No car company wants regulation. But every so often, rules and deadlines force the industry to move in ways it might not otherwise. For BMW, California’s first emissions standards in 1966 and the U.S. Clean Air Act in 1970 were just that kind of push. They didn’t just clean the air — they accelerated BMW into fuel injection with cars like the 2002 tii, making them cleaner, more efficient and quicker.
But lowering emissions was only part of the story. Eliminating them completely required something radical: a return to electric drivetrains.

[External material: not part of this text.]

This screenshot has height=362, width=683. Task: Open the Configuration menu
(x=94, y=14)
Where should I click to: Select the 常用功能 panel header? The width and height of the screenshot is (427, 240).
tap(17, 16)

And while BMW wasn’t building cars during the first “electric age” at the turn of the century, it dipped its toes in 1972 with the Elektro 1602, a converted 2002 that quietly paced marathon runners at the Munich Olympics. Twelve lead-acid batteries and a 44-mile range meant it was more science project than production car, but it marked the beginning of a long journey.

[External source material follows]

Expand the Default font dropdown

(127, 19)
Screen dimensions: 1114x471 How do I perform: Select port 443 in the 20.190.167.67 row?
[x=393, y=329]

Through the 1980s and 90s, BMW chased hydrogen as a zero-emission path while regulators in California kept pressing for EVs. Concepts like the E1 and E2 looked futuristic but struggled with sodium-sulfur batteries. Even a small fleet of 3 Series with experimental range-extenders missed the mark. The reality, as BMW NA’s Rich Brekus later put it: “The E36 electric vehicles were terrible.”
California eventually agreed to accept BMW’s Partial Zero Emission Vehicles instead — cars that were still gasoline-powered but extraordinarily clean. Millions of them hit the road, dramatically improving California’s air quality.
By 2007, BMW shifted gears. Cancelling its F1 projectm, BMW shifted engineering talent to electrification. This combined with hydrogen experiments being abandoned, the company launched Project i. The idea wasn’t just to build an EV, but to rethink mobility in the age of megacities. Enter the MINI E: 1,088 lithium-ion cells powering a MINI hatch stripped of its rear seats. With 201 hp and a claimed 156-mile range, it was crude but promising.
What made the MINI E remarkable wasn’t the hardware but the test program. In 2009, BMW put 450 of them in the hands of real customers in LA, New York and New Jersey. Leasing cost $850 a month, and drivers had to provide feedback. Suddenly BMW wasn’t just experimenting in a lab — it was living the EV future alongside its customers.
Enthusiasts like Pacific Palisades resident Peter Trepp blogged daily about charging, regenerative braking and life without gas stations. Customers discovered the joys (instant torque, one-pedal driving) and the headaches (European plugs without UL approval, brutal range loss in the cold).
Phase two came in 2012 with the BMW ActiveE, a battery-electric 1 Series coupe with liquid-cooled batteries and more refinement. Range was still only about 100 miles, but the car previewed the powertrain and thermal management that would underpin BMW’s first true production EV, the i3.
The MINI E and ActiveE weren’t sales hits — they were rolling test beds. But they taught BMW how customers charge, what range anxiety feels like, and how utilities might one day use EVs to stabilize the grid. They also laid the groundwork for BMW’s circular economy thinking, repurposing old EV batteries for stationary energy storage.
And while Tesla grabbed headlines with the Model S and its 300-mile range, BMW’s methodical path through Project i showed how a legacy automaker could learn by doing. The experiments were messy, sometimes frustrating, but essential.
Looking back, the MINI E and ActiveE feel like scrappy prototypes compared to the polished Neue Klasse EVs about to arrive. But they were the spark. Regulation may have forced BMW’s hand, but what kept the momentum going was curiosity, engineering stubbornness and the willingness to hand imperfect cars to real drivers. Without that, there’s no i3, no iX, and no EV future for BMW and no forthcoming Neue Klasse.